Difference between revisions of "Math 22 Higher-Order Derivative"

Higher-Order Derivatives

The "standard" derivative $f'(x)$ is called the first derivative of $f(x)$ . The derivative of $f'(x)$ is the second derivative of$f(x)$ , denoted by $f''(x).$ By continuing this process, we obtain higher-order derivative of $f(x)$ .

Note: The 3rd derivative of $f(x)$ is $f'''(x)$ . However, we simply denote the $n^{th}$ derivative as $f^{(n)}(x)$ for $n\geq 4$ Example: Find the first four derivative of

1) $f(x)=x^{4}+5x^{3}-2x^{2}+6$ Solution:
$f'(x)=4x^{3}+15x^{2}-4x$ $f''(x)=12x^{2}+30x-4$ $f'''(x)=24x+30$ $f^{(4)}(x)=24$ 2) $f(x)=(x^{3}+1)(x^{2}+3)$ Solution:
It is better to rewrite $f(x)=(x^{3}+1)(x^{2}+3)=x^{5}+3x^{3}+x^{2}+3$ Then, $f'(x)=5x^{4}+9x^{3}+2x$ $f''(x)=20x^{3}+27x^{2}+2$ $f'''(x)=60x^{2}+54x$ $f^{(4)}(x)=120x+54$ Acceleration

If $f(x)$ is the position function, then $f'(x)$ is the velocity function and $f''(x)$ is the acceleration function.

Word-Problem Example: A ball is thrown upward from the top of a $200$ -foot cliff. The initial velocity of the ball is $32$ feet per second. The position function is $f(t)=-16t^{2}+32t+200$ where $t$ is measured in seconds. Find the height, velocity, and acceleration of the ball at $t=4$ Solution:
$f(t)=-16t^{2}+32t+200$ (Position function)
$f'(t)=-32t+32$ (Velocity function)
$f''(x)=-32$ (Acceleration function)
So, when $t=4$ , from the functions above, we can have:
${\text{Height = }}f(4)=-16(4^{2})+32(4)+200=72$ ${\text{Velocity = }}f'(4)=-32(4)+32=-96$ ${\text{Acceleration = }}f''(4)=-32$

• _Set tasks_
**a)** According to the page on higher-order derivatives, what is f''(x) when f(x) is the position function?
**b)** Tally how many lines of the entries contain the string "This", with case counting, and give only the number.

• _Listed entries_
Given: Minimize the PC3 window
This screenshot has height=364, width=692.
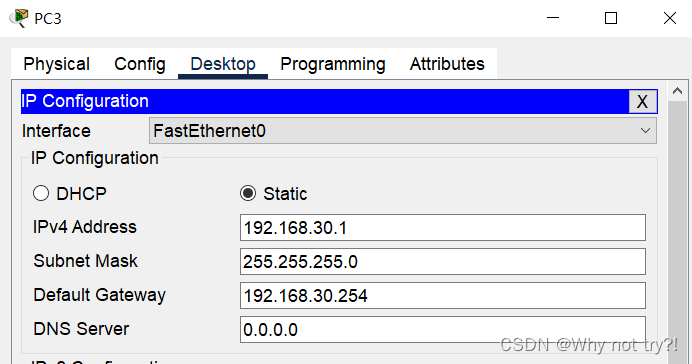Looking at the screenshot, I should pos(553,18).
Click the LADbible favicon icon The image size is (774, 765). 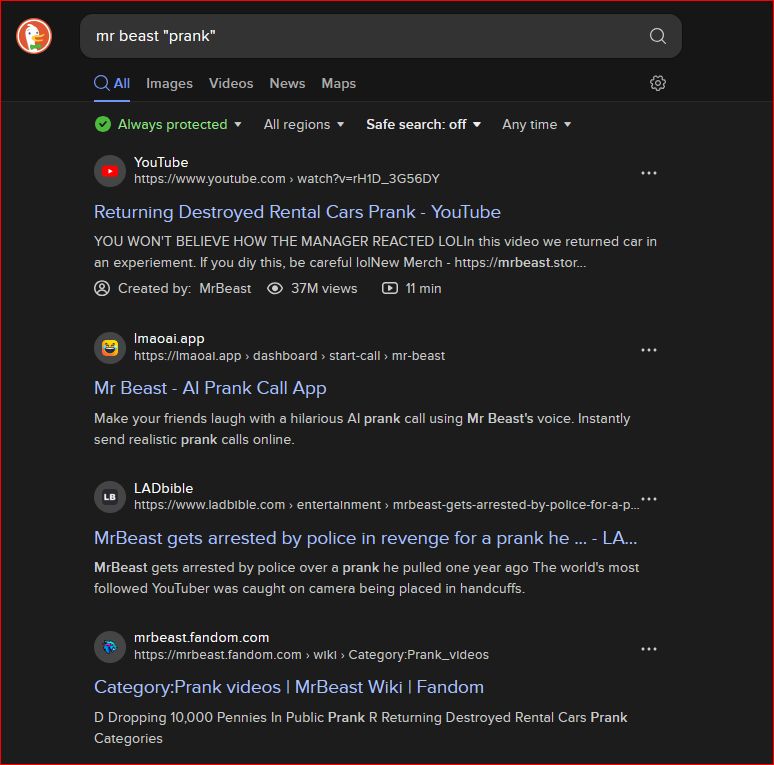click(x=110, y=496)
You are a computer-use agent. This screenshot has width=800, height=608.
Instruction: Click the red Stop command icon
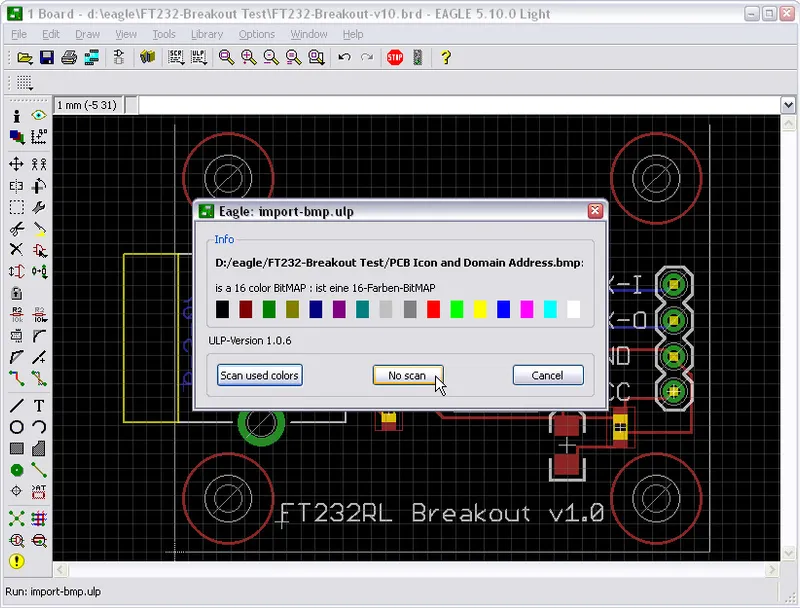pos(394,57)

• _Solutions per task_
**a)** It is the acceleration function.

**b)** 2